The Baltimore privateer Kemp, Jose Joaquim Almeida, master, captured Lady Mary Pelham on 9 February 1815. Graham and seven of his men had been wounded, and two men killed before she struck. Kemp had one man killed and three wounded in the 40 minute action. Kemp was armed with six guns and had a crew of 135 men; Lady Mary Pelham was armed with 10 guns and had a complement of 42 men, including five passengers. Almeida sold his crew $632.75 worth of clothes taken from Lady Mary Pelham. The sum then became part of the prize account. Before sending Lady Mary Pelham under a prize crew, Almeda removed two brass cannons and most of her small arms.

Kemp sent Lady Mary Pelham into Wilmington, North Carolina where she was libeled on 31 March 1815, and condemned. United States newspaper accounts reported that Lady Mary Pelham had gone into Wilmington, North Carolina. Her casualties were one man killed and eight wounded; Kemps casualties were one man killed and three wounded. Lady Mary Pelham had not struck until Kemp was about to board.

==American merchantman==
Lady Mary Pelham was sold in Wilmington, with new owners retaining the name. The consolidated proceeds to Kemps owners from the auction was $4488.22.
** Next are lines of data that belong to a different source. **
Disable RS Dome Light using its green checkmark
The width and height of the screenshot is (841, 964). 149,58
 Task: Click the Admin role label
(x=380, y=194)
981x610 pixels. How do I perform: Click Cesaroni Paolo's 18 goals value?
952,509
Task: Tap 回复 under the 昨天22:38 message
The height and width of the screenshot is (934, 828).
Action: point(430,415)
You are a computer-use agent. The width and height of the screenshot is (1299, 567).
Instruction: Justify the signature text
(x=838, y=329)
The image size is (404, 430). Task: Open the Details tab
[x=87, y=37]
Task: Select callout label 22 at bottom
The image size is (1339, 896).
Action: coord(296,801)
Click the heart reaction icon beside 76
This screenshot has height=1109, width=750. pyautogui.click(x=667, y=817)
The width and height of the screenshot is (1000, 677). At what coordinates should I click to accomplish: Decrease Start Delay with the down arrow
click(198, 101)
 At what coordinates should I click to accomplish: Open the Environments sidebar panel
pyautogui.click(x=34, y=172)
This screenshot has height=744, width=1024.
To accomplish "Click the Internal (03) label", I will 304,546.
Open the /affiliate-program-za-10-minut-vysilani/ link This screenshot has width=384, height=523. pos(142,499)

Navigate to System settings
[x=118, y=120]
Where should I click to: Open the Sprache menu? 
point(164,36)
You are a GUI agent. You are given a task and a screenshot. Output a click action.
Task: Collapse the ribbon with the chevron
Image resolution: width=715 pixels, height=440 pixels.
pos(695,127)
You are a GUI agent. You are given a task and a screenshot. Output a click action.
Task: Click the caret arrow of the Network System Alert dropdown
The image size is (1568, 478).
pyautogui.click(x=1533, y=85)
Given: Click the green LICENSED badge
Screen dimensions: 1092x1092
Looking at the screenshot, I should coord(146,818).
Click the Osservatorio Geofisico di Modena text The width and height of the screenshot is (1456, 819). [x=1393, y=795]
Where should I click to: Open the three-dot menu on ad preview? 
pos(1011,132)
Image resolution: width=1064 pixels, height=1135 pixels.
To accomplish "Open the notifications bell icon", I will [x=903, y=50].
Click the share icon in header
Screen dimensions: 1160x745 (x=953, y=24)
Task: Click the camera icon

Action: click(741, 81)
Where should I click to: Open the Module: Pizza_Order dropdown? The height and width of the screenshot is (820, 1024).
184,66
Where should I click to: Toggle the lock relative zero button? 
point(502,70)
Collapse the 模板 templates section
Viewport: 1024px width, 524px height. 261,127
Lady Mary Pelham, Sanders, master, a packet brig from Wilmington, North Carolina, discharged at Gibraltar on 5 June. Captain Sanders also sailed her between the US and Buenos Aires. In 1818, with Gillander, master, she was reported to have come into New York from Havana.

On 14 April 1818, the ran down and sank Noma (Numa), of Baltimore, returning there in ballast from Amsterdam. The master and the crew were taken aboard the frigate, which took them to Bordeaux. Lady Mary Pelham, Schouyler, brought the mate and steward into New York from Bordeaux. Néréides commander was capitaine de vaisseau Boutouillic de La Villegonan and the incident occurred above the Azores. Néréide had been sailing from Martinique to Brest, France via Guadeloupe.

On 14 June, at two armed vessels flying Spanish colours, believed to be from Havana on their way to Corruna fired on Lady Mary Pelham. Captain Schoyler, believing that the only way to account for such behavior was that war had been declared between Spain and America, struck. He went aboard one of the vessels and the other sent an officer aboard Lady Mary Pelham. After it was established that no state of war existed, the Spaniards released her. She arrived at New York on 22 July.

On 24 January 1824, Lady Mary Pelham, of New York, Langdon, master, put into Charleston. She was 23 days out of Campechey, on her way to Gibraltar. She resumed her voyage. Later that year she was reported to be at Buenos Aires. That is the last mention of her in the press.